Ambition internationale et stratégies nationales sur le long-terme

« Plus qu'un simple concept, « One Health » est une stratégie utilisée depuis longtemps dans la recherche et la surveillance dans de nombreux projets sur les zoonoses », soulignent les auteurs. Une stratégie désormais consacrée par les Nations Unies via la création en mai 2021 d’un panel d’experts de haut niveau, le « One Health High Level Expert Panel » (OHHLEP). 

Malgré cette reconnaissance institutionnelle, les actions politiques et la pratique sont encore en retard, notamment à l’échelle nationale, estiment les scientifiques. Actuellement, les partages de données épidémiologiques reposent sur des programmes éphémères régionaux et largement concentrés au Nord. Loin d’être efficaces, ces programmes gagneraient à être remplacés par des projets et initiatives de recherche de long terme et intégrés dans des plans nationaux partout dans le monde. Au niveau national, l’enjeu est le véritable rapprochement et le renforcement des actions et projets collaboratifs entre les différentes instances (agences à l’échelle nationale et régionale, organismes de recherche, laboratoires de référence, hôpitaux…) traitant des questions de santé humaine, santé animale ou environnement. 

Ces stratégies ambitieuses nécessitent des investissements importants et des échanges efficaces entre le local, le national et l’international.

Des modes de vie résilients et adaptés : le rôle de l’agriculture

Au-delà de systèmes de surveillance à différentes échelles, les scientifiques recommandent également des actions de prévention des émergences épidémiques. Parmi celles-ci, le poids du secteur agricole est primordial en raison de ses liens étroits avec la santé des écosystèmes, la biodiversité ou encore l’alimentation animale et humaine.

Thierry Lefrançois, premier auteur de l’article, est spécialiste des réseaux et approches intégrées de la santé au Cirad et était membre du Conseil Scientifique français sur la covid-19 jusqu’à sa dissolution fin juillet 2022 avec la fin de l’état d’urgence. Pour ce vétérinaire de formation, les liens entre biodiversité, agriculture, alimentation et santé intègrent un autre élément de taille : le changement climatique. « Plusieurs études « One Health » ont démontré les connexions entre le changement climatique, les crises de la biodiversité et l’émergence de zoonoses, interpelle le chercheur. Au nom des risques sanitaires, nous n’avons pas d’autre choix que d’aborder de front les crises sanitaires, climatiques et de la biodiversité. Cela appelle notamment à un rapprochement entre les Conférences des parties, la COP climat et la COP biodiversité et entre ces COP et les organisations internationales travaillant sur le One Health (OMS, OMSA, FAO, PNUE) ».
────────────────────────────────────────
Consigne: Selon le texte source, en quel mois et en quelle année les Nations Unies ont-elles créé le « One Health High Level Expert Panel » ? Répondez en une phrase, s'il vous plaît.
────────────────────────────────────────
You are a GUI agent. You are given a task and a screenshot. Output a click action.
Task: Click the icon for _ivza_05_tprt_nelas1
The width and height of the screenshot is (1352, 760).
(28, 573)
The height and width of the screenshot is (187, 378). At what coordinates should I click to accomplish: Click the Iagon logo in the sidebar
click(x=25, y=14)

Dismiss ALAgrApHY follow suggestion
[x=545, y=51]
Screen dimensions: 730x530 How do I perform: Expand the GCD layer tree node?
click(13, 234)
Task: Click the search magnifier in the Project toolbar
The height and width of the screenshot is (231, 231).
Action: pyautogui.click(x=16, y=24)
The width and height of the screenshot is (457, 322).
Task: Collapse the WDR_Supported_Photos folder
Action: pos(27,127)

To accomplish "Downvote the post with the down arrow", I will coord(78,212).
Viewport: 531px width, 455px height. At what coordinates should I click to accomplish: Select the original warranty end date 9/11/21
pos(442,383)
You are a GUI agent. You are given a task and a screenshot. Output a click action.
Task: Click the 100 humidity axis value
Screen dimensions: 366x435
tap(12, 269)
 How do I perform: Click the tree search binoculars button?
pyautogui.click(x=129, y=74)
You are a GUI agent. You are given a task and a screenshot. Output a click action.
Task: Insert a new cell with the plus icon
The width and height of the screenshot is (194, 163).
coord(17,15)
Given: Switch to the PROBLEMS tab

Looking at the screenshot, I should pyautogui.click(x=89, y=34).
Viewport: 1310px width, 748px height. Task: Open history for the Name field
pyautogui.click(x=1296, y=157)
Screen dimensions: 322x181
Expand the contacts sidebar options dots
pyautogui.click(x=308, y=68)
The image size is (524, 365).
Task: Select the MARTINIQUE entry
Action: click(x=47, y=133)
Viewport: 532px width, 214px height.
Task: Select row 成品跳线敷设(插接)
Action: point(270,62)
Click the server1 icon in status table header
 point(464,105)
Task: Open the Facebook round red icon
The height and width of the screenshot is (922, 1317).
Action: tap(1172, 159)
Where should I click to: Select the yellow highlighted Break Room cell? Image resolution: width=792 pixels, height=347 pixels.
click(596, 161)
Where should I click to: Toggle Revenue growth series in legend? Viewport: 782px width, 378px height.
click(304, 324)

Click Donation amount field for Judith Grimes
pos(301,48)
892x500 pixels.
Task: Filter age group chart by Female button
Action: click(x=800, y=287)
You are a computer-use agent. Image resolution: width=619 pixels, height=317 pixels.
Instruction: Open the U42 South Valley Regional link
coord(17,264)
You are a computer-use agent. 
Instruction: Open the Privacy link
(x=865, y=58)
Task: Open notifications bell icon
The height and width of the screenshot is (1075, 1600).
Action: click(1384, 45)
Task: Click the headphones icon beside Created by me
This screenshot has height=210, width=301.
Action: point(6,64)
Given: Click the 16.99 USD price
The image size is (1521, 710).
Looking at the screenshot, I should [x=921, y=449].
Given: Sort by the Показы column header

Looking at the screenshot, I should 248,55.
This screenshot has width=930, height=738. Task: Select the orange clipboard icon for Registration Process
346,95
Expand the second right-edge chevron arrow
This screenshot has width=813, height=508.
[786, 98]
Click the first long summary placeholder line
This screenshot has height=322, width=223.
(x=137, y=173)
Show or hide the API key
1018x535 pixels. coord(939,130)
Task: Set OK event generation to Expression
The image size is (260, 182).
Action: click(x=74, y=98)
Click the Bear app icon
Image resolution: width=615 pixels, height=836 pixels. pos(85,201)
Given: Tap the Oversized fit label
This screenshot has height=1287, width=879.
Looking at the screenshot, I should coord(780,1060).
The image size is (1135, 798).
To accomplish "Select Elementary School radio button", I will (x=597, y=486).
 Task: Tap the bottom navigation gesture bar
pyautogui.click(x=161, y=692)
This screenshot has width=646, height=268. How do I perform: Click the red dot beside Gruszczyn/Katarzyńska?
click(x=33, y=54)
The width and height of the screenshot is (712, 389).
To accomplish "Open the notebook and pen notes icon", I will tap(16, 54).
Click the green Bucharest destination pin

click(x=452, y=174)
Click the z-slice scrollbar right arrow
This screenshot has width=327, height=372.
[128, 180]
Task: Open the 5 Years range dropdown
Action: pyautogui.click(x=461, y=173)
────────────────────────────────────────
Réponse: Les Nations Unies ont créé ce panel en mai 2021.